| ACTIVITY |
The required result is an exact copy of the lines from the one containing "The width and height of the screenshot is (639, 352)." to the last line of the records, both ends included, without pictures.

| MATERIAL TO PROCESS |

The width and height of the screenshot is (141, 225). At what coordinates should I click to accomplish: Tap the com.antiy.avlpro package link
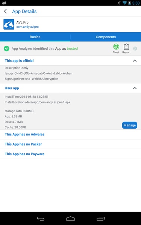coord(27,27)
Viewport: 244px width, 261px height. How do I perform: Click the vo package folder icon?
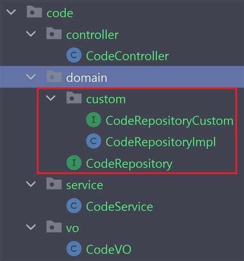pos(54,227)
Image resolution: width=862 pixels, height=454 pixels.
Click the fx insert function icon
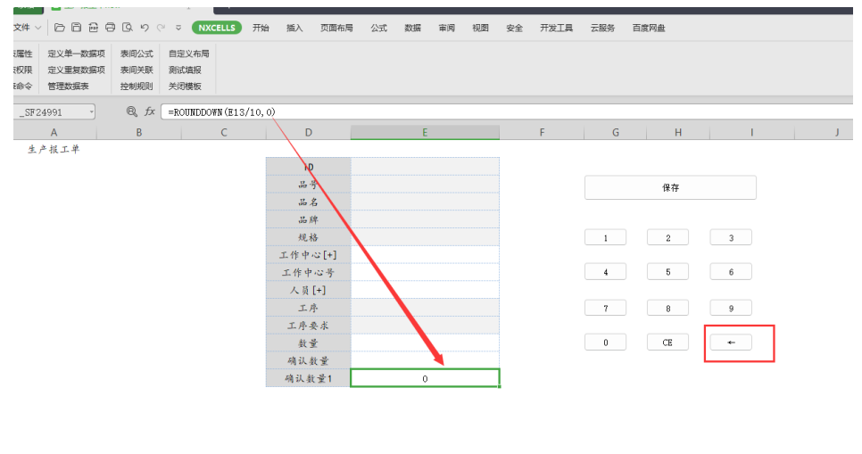pyautogui.click(x=150, y=111)
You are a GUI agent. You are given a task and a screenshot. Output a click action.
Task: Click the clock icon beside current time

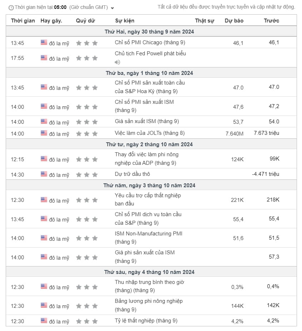tap(11, 7)
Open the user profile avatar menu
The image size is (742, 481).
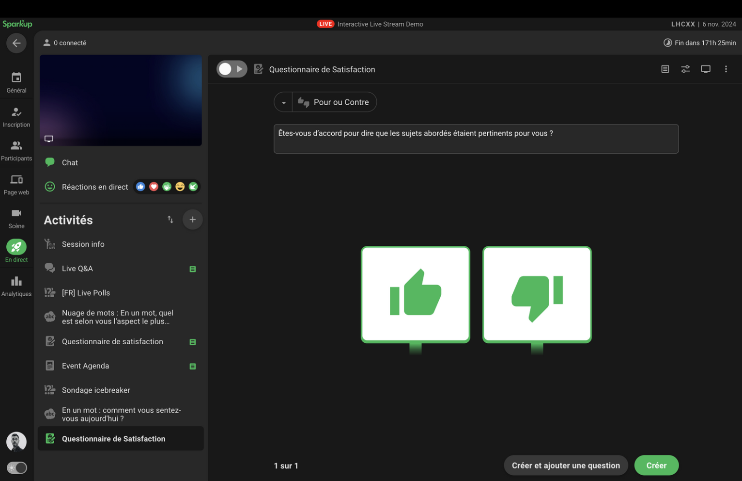[x=16, y=441]
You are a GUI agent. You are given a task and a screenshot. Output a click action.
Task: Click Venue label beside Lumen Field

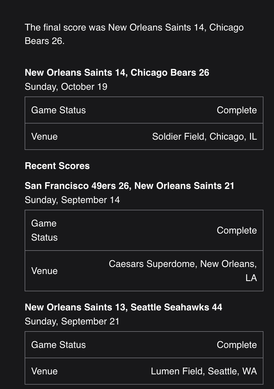(44, 371)
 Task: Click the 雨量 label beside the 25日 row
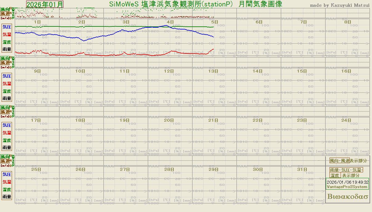7,197

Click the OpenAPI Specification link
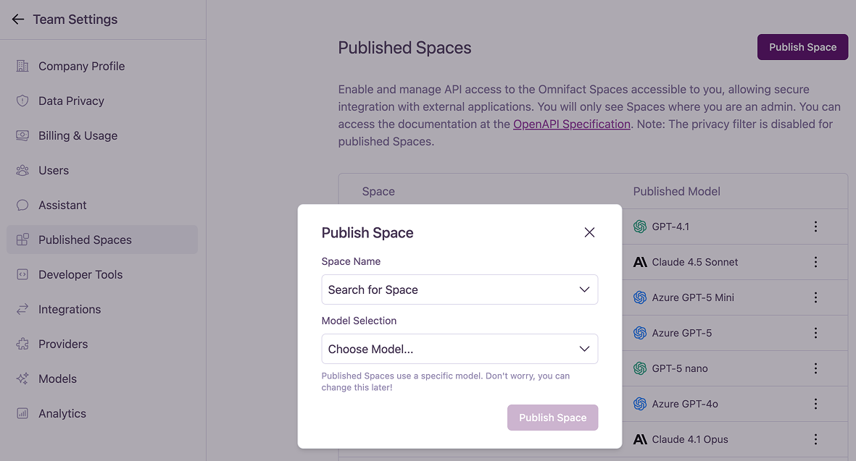click(571, 124)
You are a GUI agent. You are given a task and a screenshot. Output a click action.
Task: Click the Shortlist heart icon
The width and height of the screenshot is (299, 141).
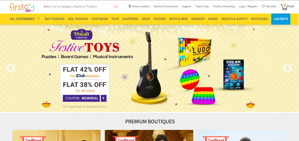tap(263, 6)
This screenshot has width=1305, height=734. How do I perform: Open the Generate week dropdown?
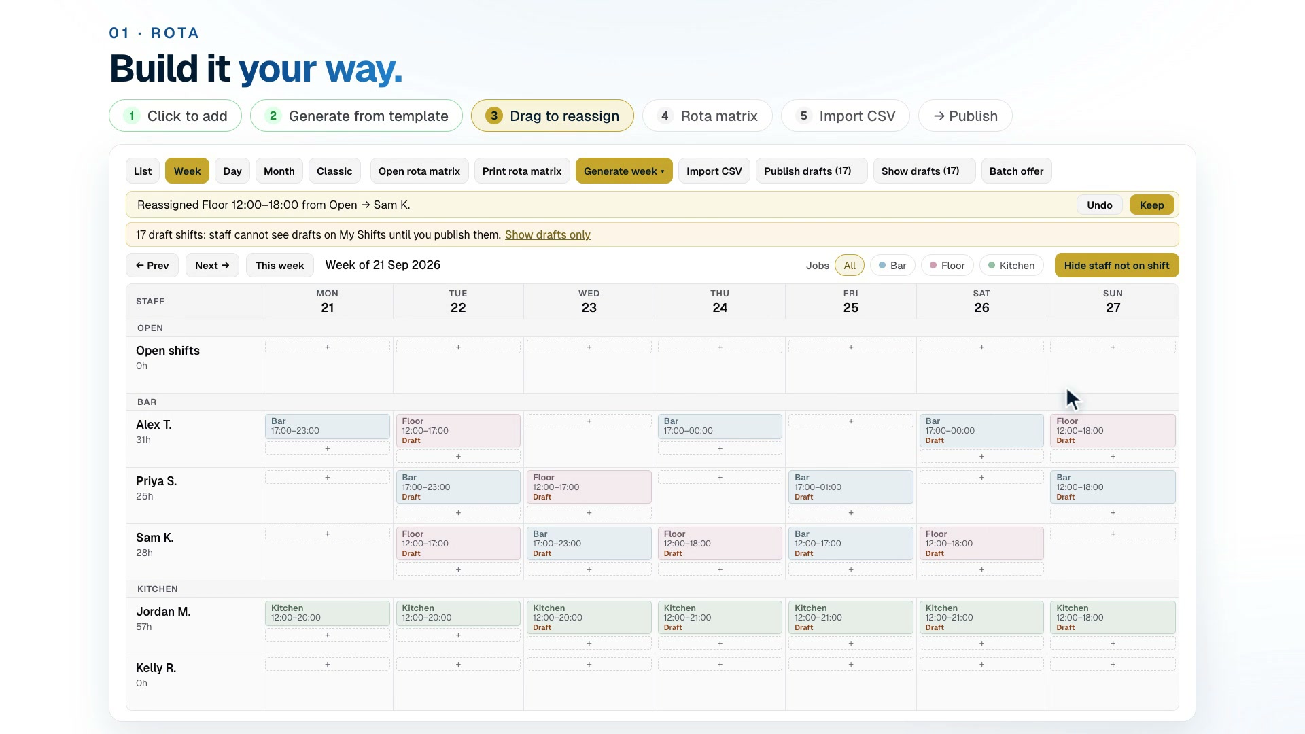[x=624, y=171]
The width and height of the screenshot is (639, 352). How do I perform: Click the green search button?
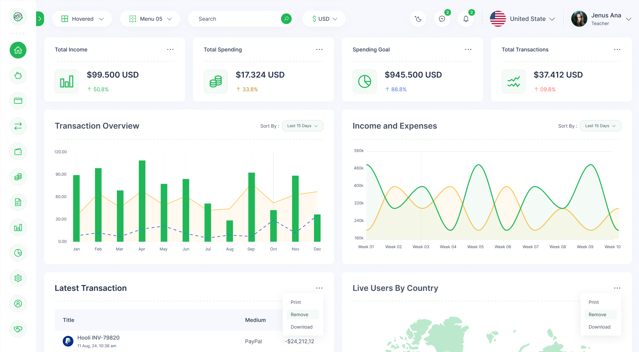click(x=286, y=19)
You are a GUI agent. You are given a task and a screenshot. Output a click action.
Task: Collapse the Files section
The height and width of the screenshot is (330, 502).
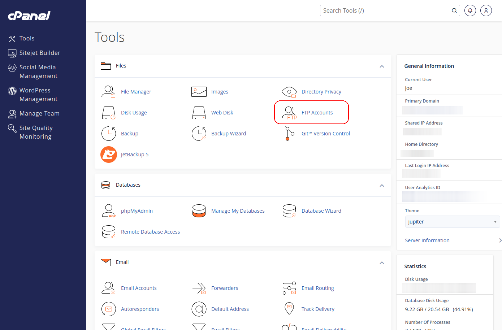click(382, 66)
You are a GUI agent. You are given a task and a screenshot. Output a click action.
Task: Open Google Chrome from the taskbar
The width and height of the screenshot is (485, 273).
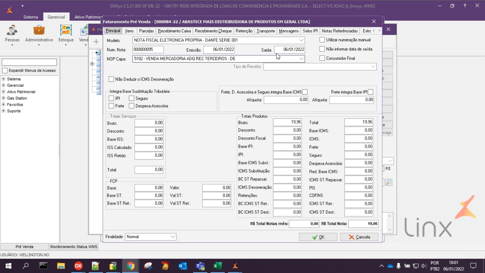(131, 266)
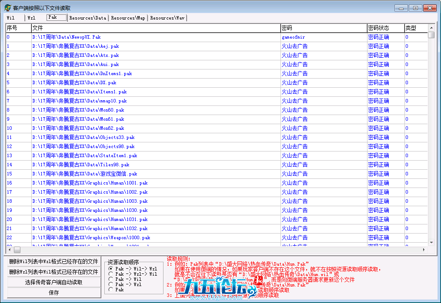Open the Wzl tab

pyautogui.click(x=31, y=18)
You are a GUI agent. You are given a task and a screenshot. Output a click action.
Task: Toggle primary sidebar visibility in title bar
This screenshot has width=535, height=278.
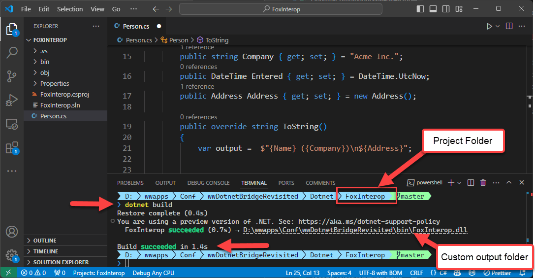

| ANSWER BOX |
The width and height of the screenshot is (639, 352). How do I perform: Click the green search button?
click(x=286, y=19)
You are a GUI agent. You are given a task and a screenshot. Output a click action.
Task: Collapse the Files section
The height and width of the screenshot is (330, 502).
click(382, 66)
You are a GUI agent. You are given a task and a screenshot. Output a click action.
Task: Open Google Chrome from the taskbar
The width and height of the screenshot is (485, 273).
(131, 266)
Open the Wzl tab

pyautogui.click(x=31, y=18)
You are a GUI agent. You are given a task and a screenshot. Output a click action.
Task: Toggle primary sidebar visibility in title bar
This screenshot has width=535, height=278.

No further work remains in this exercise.